Ranking Dread was born as Winston Brown although he was also known by various aliases including Robert Blackwood, Michael Dicks, Errol Codling and Boyark, or Bowyark.
By 1987 Scotland Yard and the National Drugs Intelligence Unit had gathered files on ‘Yardie mobsters’ in Britain who they believed were out to control ‘West Indian’ crime. Among their hit list was Ranking Dread who they believed to be involved in drugs, prostitution and gangland murders.
It is thought that Ranking Dread left Jamaica as a fugitive, wanted for questioning in connection with a string of crimes which included the shootings of four police officers.
In Jamaica he’d reportedly been an enforcer under JLP (Jamaican Labour Party) Claude Massop who led a posse around Rema, Tivoli Gardens and Denham Town in Kingston, Jamaica. Massop’s JLP aligned group would later become known as the Shower Posse and Ranking Dread's alias of Boyark was linked to the killings of drug dealing rivals aligned with PNP (People’s National Party) posses.
In 1978 after jumping bail for one of the police officer shootings he fled to London under the name of Errol Codling, and after authorities failed to extradite him from Britain, he set up base from an address in Stamford Hill, north London, establishing a drinking club, a prostitution network, and through armed robbery funded a series of shipments of cannabis to Nottingham and New York,
In 1986 Ranking Dread became Scotland Yard’s number one suspect in the murder of Nigerian drug dealer Innocent Egbulefu who was thrown out of the eighth floor window of a high-rise flat in Islington, north London.
It’s thought that Egbulefu sold Ranking Dread and his gang a consignment of marijuana concocted of herbs and tea leaves. Returning after examining their product, the men forced their way back into the flat, Egbulefu ending up plunging to his death.

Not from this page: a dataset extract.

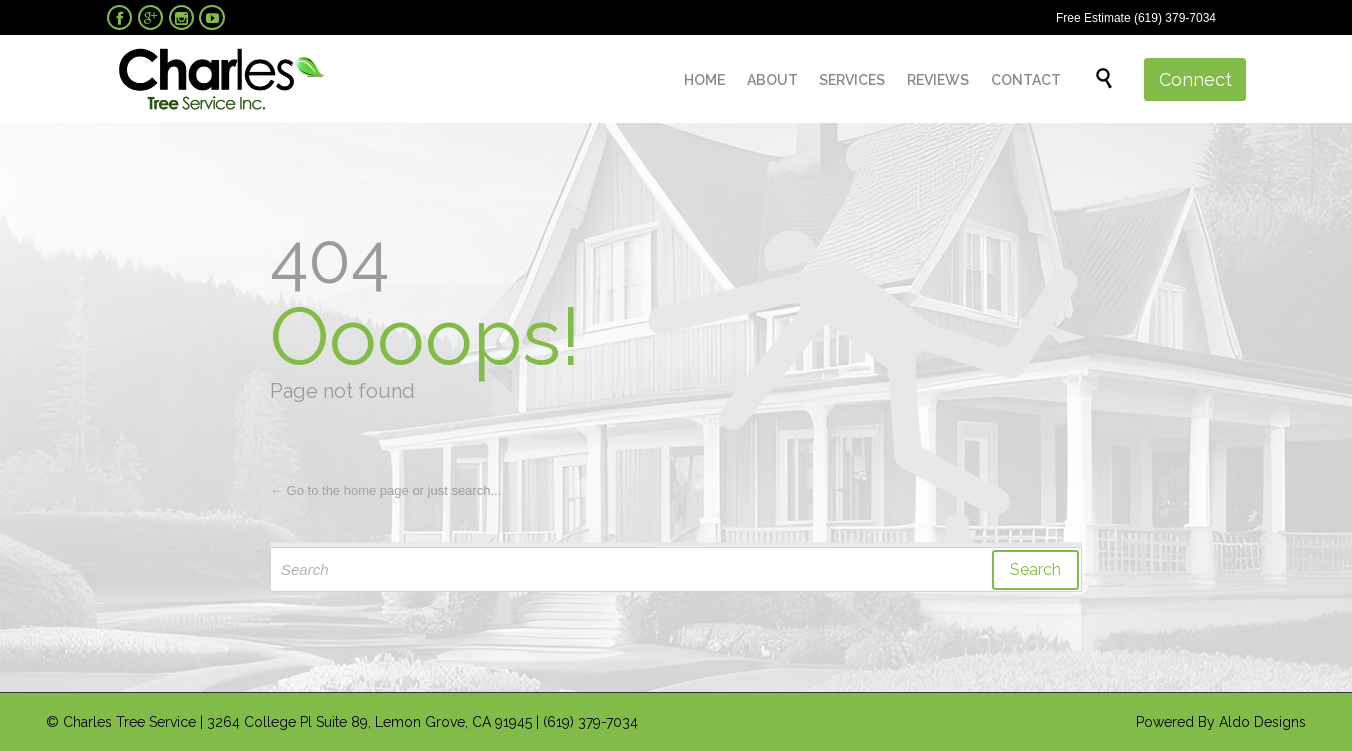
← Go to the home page (339, 490)
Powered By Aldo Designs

In May 1988 investigative television series, The Cook Report, labelled Ranking Dread as the head of Shower Posse operations in the UK in their exposé of the Yardies. Presenter Roger Cook intercepted Ranking Dread walking down a busy London street, but when these accusations were put to the man himself he coolly denied them without even breaking his stride.
Ranking Dread’s street reputation also did not go unchallenged and at least one-attempt at taking over his business interests was documented whereby a British born teen attacked him with a machete in a London shebeen.
He had a number of very close scrapes, some people putting his escapes down to his belief in Obeah, a folk magic and religious practice in the West Indies derived from West Africa. Some gang members believe that occult rituals can protect them in gang fights by cursing their rivals, and even protect themselves from bullets. It seems though that one thing they cannot protect against is law enforcement.
On 14th April 1988 police officers raided a shebeen in Clapton, east London. The derelict property owned by Hackney Council had become a focal point for serious and organised crime, particularly the trafficking of cocaine.
Following several weeks’ surveillance, a team of officers stormed the address and arrested twenty suspects including Ranking Dread. As well as the arrest police recovered several weapons including a machete. Small quantities of cannabis and cocaine were discovered, however, there were no firearms or crack.
Under the name of Errol Codling, he was granted bail by magistrates at Highbury, north London, having been accused of possessing cocaine and cannabis with intent to supply. Three accomplices were bailed on similar charges.
A few months after the raid in east London a close friend of Ranking Dread was killed in an early morning shoot-out in Harlesdon, north-west London. Rohan ‘Yardie Ron’ Barrington Barnet, took two bullets to the chest as ten rounds were discharged. Yardie Ron fired at two of his rivals, both of whom were wounded, before he was bundled into a vehicle and taken to St Charles Hospital in Notting Hill, west London, where he died.
At the scene, Detectives recovered spent shells from three high-calibre firearms. The scene displayed all the hallmarks of a ‘Yardie’ incident, the highly public exhibition of violence failed to turn up any witnesses and police attributed the killing to a drugs feud.
On 8 November 1988 a decision was made not to try Ranking Dread in Britain for drugs charges. Instead Home Office officials decided to deport him and he was flown to Jamaica with two detectives from Scotland Yard.
Shortly after being deported from Britain Ranking Dread fled to Toronto, in July 1989, where he went on to serve a 12-month sentence for assaulting a police officer. He was again deported back to Jamaica in November 1992 after his attempts at gaining refugee status were unsuccessful, passing away in a Jamaican prison four years later.